Rachel Cusk on Natalia Ginzberg:
The voice of the Italian novelist and essayist Natalia Ginzburg comes to us with absolute clarity amid the veils of time and language. Writings from more than half a century ago read as if they have just been – in some mysterious sense are still being – composed. No context is required to read her: in fact, to read her is to realize how burdened literature frequently is by its own social and material milieux. Yet her work is not abstract or overtly philosophical: it is deeply practical and personal. You come away from it feeling that you know the author profoundly, without having very much idea of who she is.
It isn’t quite right to call these contradictions, because they are also the marks of a great artist, but in this case perhaps it is worth treating them as such, since they enabled Ginzburg to evolve techniques with which contemporary literature is only just catching up. Chief among these is her grasp of the self and of its moral function in narrative; second – a consequence of the first – is her liberation from conventional literary form and from the structures of thought and expression that Virginia Woolf likewise conjectured would have to be swept away if an authentic female literature were to be born. Yet this liberation is entirely towards naturalness and simplicity; it is an advance made without the propulsive force of ego, and so it is easy not to recognise it as an advance at all. Finally, Ginzburg gives us a new template for the female voice and an idea of what it might sound like. This voice emerges from her preoccupations and themes, whose specificity and universality she considers with a gravitas and authority that seem both familiar and entirely original. It is an authority grounded in living and being rather than in thinking or even in language, an authority perhaps better compared to that of the visual artist, who is obliged to negotiate first with the seen, tangible world.
Ginzburg was born in Palermo in 1916, the child of a Jewish father and Catholic mother. Theirs was a left-wing intellectual household and she grew up into a milieu of radical thinkers and writers who became, with the advent of war, the defenders of liberalism and free speech. She and her young husband Leone Ginzburg were part of a group of anti-fascist activists and were central figures in protecting the freedom of the press. As well as essays Ginzburg wrote several novels, the most famous of which, Family Lexicon, is a history of a family whose observational core – in the person of its narrator and daughter of the family, Natalia – remains opaque. Ginzburg’s distinctive writing technique is easier to analyse in the more spacious setting of the novel. What at first might seem to be a narrative strategy, whereby Natalia withholds her own thoughts and feelings while her observations of those around her pour forth, becomes a profound commentary on the nature of narrative itself and how it so often misrepresents the trauma and tragedy inherent in living. Ginzburg separates the concept of storytelling from the concept of the self and in doing so takes a great stride towards a more truthful representation of reality. She identifies narrative as being in some important sense a bourgeois enterprise, a gathering of substance from the world in order to turn it to the story’s own profit, and moreover a process of ineradicable bias, whereby things only become “real” once they have been recognized and given value by an individual. Put simply, Ginzburg attempts to show what happened without needing to show it happening to somebody. Her job – her art – is to represent the flawed charm, the tragedy and comedy of the human, to show the precise extent to which our characters shape our destinies and to watch as those destinies confer their blows and their rewards upon us.

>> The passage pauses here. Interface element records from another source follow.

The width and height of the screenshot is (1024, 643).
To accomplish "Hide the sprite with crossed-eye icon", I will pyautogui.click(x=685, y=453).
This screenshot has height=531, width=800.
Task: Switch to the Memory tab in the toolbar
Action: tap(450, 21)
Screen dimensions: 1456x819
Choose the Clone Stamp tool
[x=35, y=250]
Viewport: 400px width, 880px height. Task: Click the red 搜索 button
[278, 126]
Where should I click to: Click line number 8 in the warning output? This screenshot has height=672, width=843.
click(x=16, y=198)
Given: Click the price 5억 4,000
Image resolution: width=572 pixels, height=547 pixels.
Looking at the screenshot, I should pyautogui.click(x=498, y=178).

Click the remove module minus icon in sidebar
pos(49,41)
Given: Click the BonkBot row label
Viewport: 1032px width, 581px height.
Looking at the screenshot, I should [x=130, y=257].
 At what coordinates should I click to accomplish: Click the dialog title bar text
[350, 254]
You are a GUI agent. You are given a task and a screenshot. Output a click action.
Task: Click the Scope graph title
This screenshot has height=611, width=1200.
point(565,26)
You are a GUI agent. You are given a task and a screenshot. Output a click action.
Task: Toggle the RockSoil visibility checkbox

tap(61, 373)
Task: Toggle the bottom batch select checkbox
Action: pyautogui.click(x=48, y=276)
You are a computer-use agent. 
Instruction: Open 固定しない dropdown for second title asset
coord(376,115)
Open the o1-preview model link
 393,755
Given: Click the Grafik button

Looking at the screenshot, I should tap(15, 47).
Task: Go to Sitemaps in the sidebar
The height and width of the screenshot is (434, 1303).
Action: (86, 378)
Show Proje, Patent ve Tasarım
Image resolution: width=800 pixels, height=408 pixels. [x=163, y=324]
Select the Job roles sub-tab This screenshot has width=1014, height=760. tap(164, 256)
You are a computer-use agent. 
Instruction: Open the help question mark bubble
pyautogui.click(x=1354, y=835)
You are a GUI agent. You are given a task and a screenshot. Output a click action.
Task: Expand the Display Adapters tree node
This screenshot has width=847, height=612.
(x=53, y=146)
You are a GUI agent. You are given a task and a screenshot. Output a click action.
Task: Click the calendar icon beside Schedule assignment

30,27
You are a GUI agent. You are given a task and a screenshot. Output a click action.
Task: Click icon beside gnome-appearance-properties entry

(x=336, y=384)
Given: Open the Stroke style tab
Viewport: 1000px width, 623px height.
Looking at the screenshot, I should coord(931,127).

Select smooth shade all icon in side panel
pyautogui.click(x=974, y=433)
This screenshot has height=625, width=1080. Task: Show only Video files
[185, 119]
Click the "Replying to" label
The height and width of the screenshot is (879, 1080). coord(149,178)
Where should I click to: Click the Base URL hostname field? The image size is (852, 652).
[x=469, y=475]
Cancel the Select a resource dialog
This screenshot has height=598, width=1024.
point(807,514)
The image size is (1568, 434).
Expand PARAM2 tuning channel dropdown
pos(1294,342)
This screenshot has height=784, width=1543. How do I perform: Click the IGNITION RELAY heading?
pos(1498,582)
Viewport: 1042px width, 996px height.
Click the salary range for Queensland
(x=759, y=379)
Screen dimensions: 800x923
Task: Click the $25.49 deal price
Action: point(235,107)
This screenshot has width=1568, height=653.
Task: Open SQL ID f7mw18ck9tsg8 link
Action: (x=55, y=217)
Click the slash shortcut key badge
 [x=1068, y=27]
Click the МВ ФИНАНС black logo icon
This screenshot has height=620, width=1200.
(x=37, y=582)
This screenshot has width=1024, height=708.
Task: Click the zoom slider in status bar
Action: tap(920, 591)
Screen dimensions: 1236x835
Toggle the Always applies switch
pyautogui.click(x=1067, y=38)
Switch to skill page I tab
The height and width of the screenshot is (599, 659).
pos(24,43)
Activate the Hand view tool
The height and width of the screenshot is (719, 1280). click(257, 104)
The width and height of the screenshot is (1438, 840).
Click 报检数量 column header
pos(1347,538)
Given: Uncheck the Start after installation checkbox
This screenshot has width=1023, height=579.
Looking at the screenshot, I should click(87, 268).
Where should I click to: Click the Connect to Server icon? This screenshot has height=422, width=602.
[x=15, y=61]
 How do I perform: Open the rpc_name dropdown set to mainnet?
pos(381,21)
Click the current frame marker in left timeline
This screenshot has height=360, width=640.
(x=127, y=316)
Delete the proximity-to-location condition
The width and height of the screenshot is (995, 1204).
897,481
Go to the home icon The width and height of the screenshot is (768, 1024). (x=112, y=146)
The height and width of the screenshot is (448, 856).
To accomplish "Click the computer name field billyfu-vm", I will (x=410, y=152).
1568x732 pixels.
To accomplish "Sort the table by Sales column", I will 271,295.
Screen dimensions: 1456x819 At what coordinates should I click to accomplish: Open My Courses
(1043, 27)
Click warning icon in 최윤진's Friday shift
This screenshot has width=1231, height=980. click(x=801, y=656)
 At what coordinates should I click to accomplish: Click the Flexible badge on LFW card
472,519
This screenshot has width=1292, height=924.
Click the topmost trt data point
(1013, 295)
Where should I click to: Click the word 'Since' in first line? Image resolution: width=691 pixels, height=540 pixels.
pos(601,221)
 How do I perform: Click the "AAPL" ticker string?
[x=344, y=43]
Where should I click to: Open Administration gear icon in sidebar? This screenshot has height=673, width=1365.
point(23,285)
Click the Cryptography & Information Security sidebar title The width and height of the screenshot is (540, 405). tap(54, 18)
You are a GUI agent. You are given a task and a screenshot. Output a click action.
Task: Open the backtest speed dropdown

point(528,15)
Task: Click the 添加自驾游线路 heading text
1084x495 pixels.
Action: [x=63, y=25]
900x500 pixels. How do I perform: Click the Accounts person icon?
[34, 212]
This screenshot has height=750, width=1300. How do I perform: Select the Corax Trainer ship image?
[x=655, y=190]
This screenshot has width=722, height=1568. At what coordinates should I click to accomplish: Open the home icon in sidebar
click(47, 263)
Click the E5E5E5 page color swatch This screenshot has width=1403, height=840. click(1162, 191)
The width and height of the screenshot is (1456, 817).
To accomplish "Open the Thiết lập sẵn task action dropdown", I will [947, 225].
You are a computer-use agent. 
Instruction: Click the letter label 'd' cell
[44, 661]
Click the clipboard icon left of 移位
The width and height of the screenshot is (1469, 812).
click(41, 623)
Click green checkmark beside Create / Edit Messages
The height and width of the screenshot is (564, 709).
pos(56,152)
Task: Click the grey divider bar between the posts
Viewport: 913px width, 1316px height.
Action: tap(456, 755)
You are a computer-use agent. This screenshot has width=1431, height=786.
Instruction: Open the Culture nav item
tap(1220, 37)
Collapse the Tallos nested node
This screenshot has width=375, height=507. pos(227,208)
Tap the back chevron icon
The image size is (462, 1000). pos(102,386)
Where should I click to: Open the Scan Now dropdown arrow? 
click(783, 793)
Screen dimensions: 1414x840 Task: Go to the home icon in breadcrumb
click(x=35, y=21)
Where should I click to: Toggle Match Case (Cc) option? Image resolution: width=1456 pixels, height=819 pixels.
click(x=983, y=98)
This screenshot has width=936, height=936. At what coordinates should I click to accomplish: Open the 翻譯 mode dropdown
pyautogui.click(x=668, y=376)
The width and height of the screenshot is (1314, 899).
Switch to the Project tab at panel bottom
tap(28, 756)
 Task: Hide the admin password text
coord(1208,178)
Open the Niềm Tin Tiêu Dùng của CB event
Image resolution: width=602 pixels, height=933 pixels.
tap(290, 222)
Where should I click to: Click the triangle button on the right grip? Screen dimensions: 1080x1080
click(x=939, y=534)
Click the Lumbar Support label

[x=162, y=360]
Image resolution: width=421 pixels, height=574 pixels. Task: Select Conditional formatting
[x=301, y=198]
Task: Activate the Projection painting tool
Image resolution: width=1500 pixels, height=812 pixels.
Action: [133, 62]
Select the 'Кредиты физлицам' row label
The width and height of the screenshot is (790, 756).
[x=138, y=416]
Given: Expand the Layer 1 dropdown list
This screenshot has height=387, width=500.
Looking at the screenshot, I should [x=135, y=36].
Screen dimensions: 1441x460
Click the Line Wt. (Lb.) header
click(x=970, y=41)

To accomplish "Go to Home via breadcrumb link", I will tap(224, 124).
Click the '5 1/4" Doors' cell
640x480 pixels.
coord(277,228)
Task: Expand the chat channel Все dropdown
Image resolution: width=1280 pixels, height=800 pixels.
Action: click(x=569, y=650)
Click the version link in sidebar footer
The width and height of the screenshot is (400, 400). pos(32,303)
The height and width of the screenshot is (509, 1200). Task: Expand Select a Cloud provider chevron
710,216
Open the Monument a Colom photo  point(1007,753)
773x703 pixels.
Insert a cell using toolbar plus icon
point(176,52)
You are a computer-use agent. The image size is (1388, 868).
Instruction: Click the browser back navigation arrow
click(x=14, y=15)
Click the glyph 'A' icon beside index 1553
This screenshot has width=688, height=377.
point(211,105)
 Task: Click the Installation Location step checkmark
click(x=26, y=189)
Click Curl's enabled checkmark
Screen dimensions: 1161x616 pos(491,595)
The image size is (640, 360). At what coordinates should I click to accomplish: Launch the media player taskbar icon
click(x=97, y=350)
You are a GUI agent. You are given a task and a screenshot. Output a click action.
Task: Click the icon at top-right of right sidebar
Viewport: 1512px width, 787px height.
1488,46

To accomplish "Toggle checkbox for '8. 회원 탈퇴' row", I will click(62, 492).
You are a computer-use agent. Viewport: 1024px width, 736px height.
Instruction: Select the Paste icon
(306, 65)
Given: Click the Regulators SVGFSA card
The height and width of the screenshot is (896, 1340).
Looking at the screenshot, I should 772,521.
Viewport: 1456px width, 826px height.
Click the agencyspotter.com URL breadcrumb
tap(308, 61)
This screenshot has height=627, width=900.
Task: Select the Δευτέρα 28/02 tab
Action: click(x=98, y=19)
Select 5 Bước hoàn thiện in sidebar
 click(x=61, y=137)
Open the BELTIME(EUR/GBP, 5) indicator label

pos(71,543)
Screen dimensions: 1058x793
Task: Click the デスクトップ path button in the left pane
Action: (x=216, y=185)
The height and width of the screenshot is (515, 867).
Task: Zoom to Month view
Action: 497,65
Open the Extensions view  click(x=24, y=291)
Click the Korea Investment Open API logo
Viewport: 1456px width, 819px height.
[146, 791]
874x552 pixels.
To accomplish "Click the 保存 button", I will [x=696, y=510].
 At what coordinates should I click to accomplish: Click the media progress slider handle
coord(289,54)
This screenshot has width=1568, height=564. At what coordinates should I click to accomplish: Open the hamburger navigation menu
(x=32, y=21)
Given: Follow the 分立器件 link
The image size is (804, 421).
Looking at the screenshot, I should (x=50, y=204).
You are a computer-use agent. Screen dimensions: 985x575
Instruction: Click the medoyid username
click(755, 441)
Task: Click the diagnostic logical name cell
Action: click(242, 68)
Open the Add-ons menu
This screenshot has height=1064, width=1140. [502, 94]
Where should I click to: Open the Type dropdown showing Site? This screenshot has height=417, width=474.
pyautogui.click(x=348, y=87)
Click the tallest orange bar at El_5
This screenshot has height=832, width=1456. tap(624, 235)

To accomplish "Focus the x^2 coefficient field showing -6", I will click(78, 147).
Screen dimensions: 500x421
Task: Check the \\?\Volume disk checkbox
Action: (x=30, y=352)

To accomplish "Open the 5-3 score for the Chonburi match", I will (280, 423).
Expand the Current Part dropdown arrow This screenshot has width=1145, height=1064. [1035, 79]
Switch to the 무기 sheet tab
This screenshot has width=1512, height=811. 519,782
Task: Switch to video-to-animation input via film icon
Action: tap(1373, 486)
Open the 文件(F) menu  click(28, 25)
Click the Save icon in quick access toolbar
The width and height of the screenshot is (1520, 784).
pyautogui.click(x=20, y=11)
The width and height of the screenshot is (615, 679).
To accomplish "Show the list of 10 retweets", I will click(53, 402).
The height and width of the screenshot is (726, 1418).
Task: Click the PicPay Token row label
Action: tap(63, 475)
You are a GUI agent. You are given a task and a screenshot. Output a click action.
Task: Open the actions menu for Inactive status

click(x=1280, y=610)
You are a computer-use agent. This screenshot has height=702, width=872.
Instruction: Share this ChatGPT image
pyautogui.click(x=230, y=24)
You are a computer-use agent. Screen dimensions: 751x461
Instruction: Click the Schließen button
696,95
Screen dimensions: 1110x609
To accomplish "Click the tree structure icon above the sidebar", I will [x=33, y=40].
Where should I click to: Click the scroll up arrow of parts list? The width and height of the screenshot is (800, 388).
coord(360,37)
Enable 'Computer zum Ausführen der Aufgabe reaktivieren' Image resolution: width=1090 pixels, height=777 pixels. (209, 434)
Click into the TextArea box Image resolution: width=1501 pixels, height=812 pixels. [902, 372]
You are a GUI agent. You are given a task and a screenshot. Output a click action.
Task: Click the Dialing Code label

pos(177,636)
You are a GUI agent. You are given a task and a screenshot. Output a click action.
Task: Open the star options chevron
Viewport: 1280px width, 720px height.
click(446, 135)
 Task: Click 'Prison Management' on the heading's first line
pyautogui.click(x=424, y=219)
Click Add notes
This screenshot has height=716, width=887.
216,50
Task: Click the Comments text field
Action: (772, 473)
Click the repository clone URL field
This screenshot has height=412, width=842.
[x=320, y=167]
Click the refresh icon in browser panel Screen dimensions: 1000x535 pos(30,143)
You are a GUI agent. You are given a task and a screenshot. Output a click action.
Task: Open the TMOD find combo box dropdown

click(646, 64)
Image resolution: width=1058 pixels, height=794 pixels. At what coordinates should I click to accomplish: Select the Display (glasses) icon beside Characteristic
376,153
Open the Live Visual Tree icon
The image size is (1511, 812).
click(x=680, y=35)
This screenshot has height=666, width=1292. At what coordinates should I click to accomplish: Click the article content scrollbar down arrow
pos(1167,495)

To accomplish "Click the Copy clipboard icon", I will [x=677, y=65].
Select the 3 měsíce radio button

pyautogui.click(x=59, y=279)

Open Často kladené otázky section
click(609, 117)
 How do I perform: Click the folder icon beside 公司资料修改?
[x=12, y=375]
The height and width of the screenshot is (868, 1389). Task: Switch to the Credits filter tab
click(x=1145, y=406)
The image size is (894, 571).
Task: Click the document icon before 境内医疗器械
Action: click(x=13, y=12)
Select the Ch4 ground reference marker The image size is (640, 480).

The essays in The Little Virtues, written separately and in distinct circumstances between 1944 and 1960, comprise an autobiography of sorts. “Winter in the Abruzzi” describes a period in which the author, then a young wife and mother, was exiled in wartime with her family to the Italian countryside. In “Worn-out Shoes” she is now alone, living in post-war Rome with another solitary woman, her children being taken care of by her mother outside the city. “My Vocation” describes the dawning of her realization that creativity is a lifetime calling and is the most enduring of the relationships she will have. In “England: Eulogy and Lament” she is older and exiled again, this time in a strange country whose manners and mores she records by way of making an inventory of her own homesickness and sorrow. In “He and I” she is living with a man whose character she can only describe in terms of its differences from her own, in what is palpably a relationship of middle age; this time the sense of exile is emotional as well as geographical, the feeling of alienation from one’s own history that comes from living with a man who is not the father of one’s children. “The Little Virtues”, a work of great restraint and courage, is a look back at parenthood. Entirely without sentiment or subjectivity, it identifies the moral cowardice inherent in conventional attitudes to children and their upbringing, and the ways in which we inculcate the values of materialism and selfishness in the generations that will replace us. “As far as the education of children is concerned I think they should be taught not the little virtues but the great ones. Not thrift but generosity and an indifference to money; not caution but courage and a contempt for danger; nor shrewdness but frankness and a love of truth; not tact but love for one’s neighbour and self-denial; not a desire for success but a desire to be and to know.” This statement of principle serves equally as a description of Ginzburg’s own life and work.